Americans must try to accept what all doctors know: Exceptions exist with virtually every infection, but those do not outweigh the overwhelming evidence to the contrary. Exceptions exist in this infection, some even tragic, including reports of an extremely rare disorder similar to the rare Kawasaki disease that occurs every year in about 2,000 to 4,000 children in the U.S. Public statements by scientists and the media that sensationalize these extremely rare instances are particularly harmful, because they instill undue fear and provoke extraordinarily harmful, misguided policies from people who lack a medical perspective.
We must not forget that total lockdown — not the virus — is generating catastrophic harms. Restricting other medical care and instilling fear in the public is creating a massive health disaster, in addition to severe economic harms that could generate a world poverty crisis. In the U.S. alone, 150,000 new cancer cases arise every month among patients, and most have not been seen; of the 650,000 U.S. cancer patients receiving chemotherapy, an estimated half are missing their treatments. Half of urgent-care patients are not seeking medical attention; two-thirds of physical therapy is not being administered. Transplants from living donors are down almost 85 percent. Emergency stroke evaluations are down 40 percent. And that doesn’t include the two-thirds to three-fourths of people who are skipping cancer screenings and the more than half of children who are failing to receive vaccinations, all pointing to a massive future health disaster.

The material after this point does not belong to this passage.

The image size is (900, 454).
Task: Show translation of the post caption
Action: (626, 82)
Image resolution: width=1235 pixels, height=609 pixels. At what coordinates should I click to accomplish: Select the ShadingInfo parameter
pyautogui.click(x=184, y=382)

Here’s the real failure: Public policy must never be one-dimensional. It can never be foisted on people without careful consideration of its consequences, including the harms from the well-intentioned attempt to solve the initial problem. True leadership demands far more than empathy and caution. Leaders are expected to rationally integrate the evidence, even if complicated, and then apply policies using common sense and a knowledge-based perspective. Conveying rational thinking is how to reassure the public and instill confidence in a chosen pathway.

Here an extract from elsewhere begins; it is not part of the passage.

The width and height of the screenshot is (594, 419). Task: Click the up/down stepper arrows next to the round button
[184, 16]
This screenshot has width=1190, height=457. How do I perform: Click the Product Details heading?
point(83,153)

The total lockdown may have been justified at the start of this pandemic, but it must now end — smartly, without irrational, unnecessary requirements contrary to medical science, common sense and logic. The goal of the strict isolation was accomplished in the overwhelming majority of places. We have direct data on risk and extensive experience, individually and as a nation, with managing it, even as new cases arise. We know that gradually relaxing total isolation will lead to more infections, but that’s acceptable, given that we know whom to protect and this disease is not harmful to the vast majority of infected people.

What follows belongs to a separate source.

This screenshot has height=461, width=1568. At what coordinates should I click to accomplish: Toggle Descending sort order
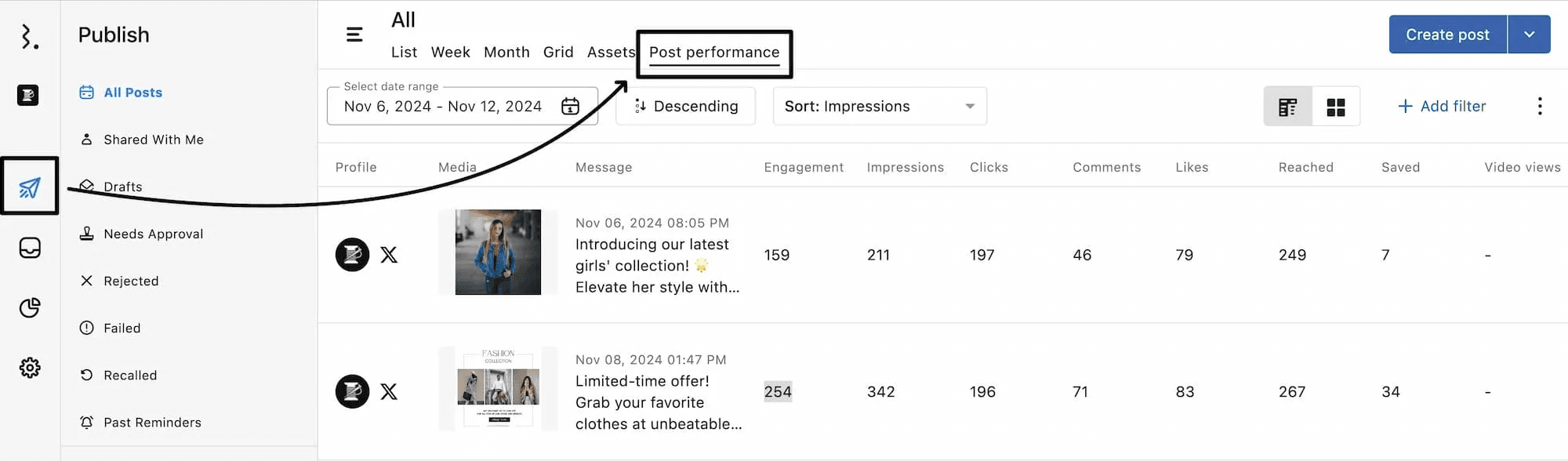coord(685,106)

As I and others have written, the way to prevent more death and severe illness is to finally, strictly protect those known to be vulnerable. It’s time to stop the cycle of becoming frantic as we see what are totally expected changes in hypothetical projections. Instead, let’s use empirical evidence and established medical science.
The time of failed leadership must end or we are committing national suicide.
Atlas is the David and Joan Traitel Senior Fellow at Stanford University’s Hoover Institution and the former chief of neuroradiology at Stanford University Medical Center.